Kandern Tannenkirch lehnt höhere Gebühren ab

Jutta Schütz und Markus Adler
Die Wasser- und Abwassergebühren steigen in Kandern trotz eines negativen Votums des Tannenkircher Ortschaftsrats. Foto: Markus Adler

Der Gemeinderat Kandern hat die Neufassung des Wasserpreises trotz des abschlägigen Votums des Ortschaftsrats Tannenkirch eisntimmig am Montag beschlossen. Der Kubikmeter Wasser kostet 2024 und 2025 genau 3,60 Euro.

Die anderen Ortschaftsräte hatten zugestimmt. Der Abwasserpreis passierte den Gemeinderat ebenfalls einstimmig und kostet nun 2,44 Euro pro Kubikmeter. Der Kubikmeter Niederschlagswasser wird in den kommenden zwei Jahren mit 0,53 Euro pro Kubikmeter abgerechnet.

In den Ortschaftsräten waren die Kalkulation der Wassergebühren Gegenstand von Diskussionen. Die erhöhten Kosten werde durch die höheren Kosten für Personal und Betrieb verursacht, „dabei wird ein großer Teil der bestehenden Kostenüberdeckung aus den Vorjahren in Höhe von fast 340 000 Euro in die Gebührenkalkulation eingerechnet“, erinnerte Wollbachs Ortsvorsteher Max Sütterlin. Ohne diese Verrechnung wären die Preise noch höher, hatte auch Tobias Buss, Ortsvorsteher von Sitzenkirch, festgestellt.

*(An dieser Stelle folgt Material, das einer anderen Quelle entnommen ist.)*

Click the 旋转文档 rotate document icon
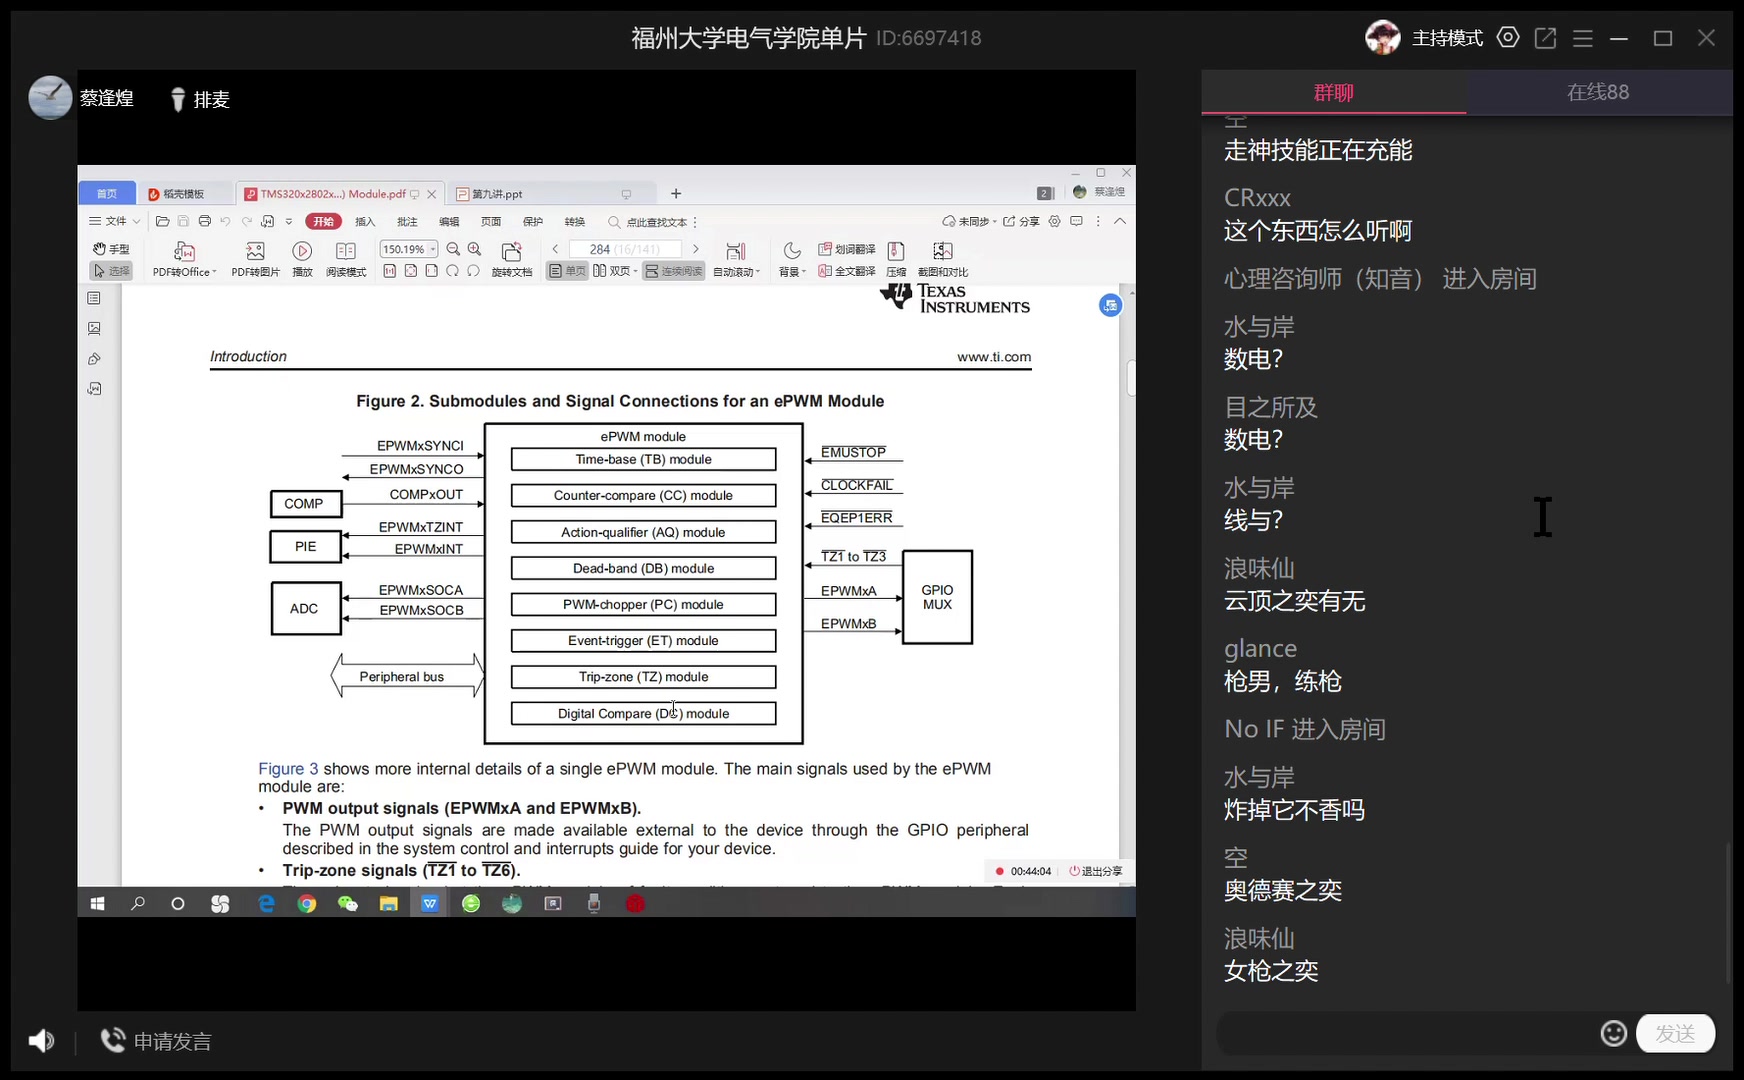This screenshot has width=1744, height=1080. click(x=513, y=258)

Preise ist in Kandern höher

Auch beim Abwasser und dem Niederschlagswasser wirkt sich eine Kostenüberdeckung in Höhe von rund 236 000 Euro für 2024 und von 217 000 Euro für 2025 preismindernd aus. Kritisiert wurden in den drei Ortschaftsräten generell die Preise für Wasser und Abwasser, die gegenüber den Umlandgemeinden in Kandern höher liegen. „Wer freut sich schon über die Entwicklung, wir haben viele Fixkosten bei dem großen Netz“, stellte Sütterlin fest. Das Leitungsnetz in der Flächengemeinde Kandern ist ausgedehnt, manche Leitungen stammen noch aus der Zeit nach dem Zweiten Weltkrieg, deshalb fallen oft auch mehr Reparaturen an, wussten Sütterlin, Buss und Höferlin.

„Efringen-Kirchen ist auch eine Flächengemeinde, trotzdem ist das Wasser dort günstiger“, hieß es im Tannenkircher Rat. „Jedes Jahr landen wir beim gleichen Thema, warum Wasser und Abwasser in Kandern so viel mehr kosten“, kommentierte Tannenkirchs Ortsvorsteher Fritz Höferlin. Der Hohlebachverband, dem man angeschlossen sei, „legt halt alles um“, wurden Stimmen laut.

Verband legt alles um

Höferlin wurde gebeten, sich zu erkundigen, ob es nicht die Möglichkeit gebe, sich einem anderen Wasserverband anzuschließen. Während die Gremien in Sitzenkirch und Wollbach der Kalkulation der neuen Gebühren zustimmten, stimmten in Tannenkirch drei Räte dafür und vier dagegen. Es gab eine Enthaltung. Beim Abwasser gab es in Tannenkirch einen mehrheitlichen Beschluss für die neuen Gebühren, sagte Höferlin im Gemeinderat.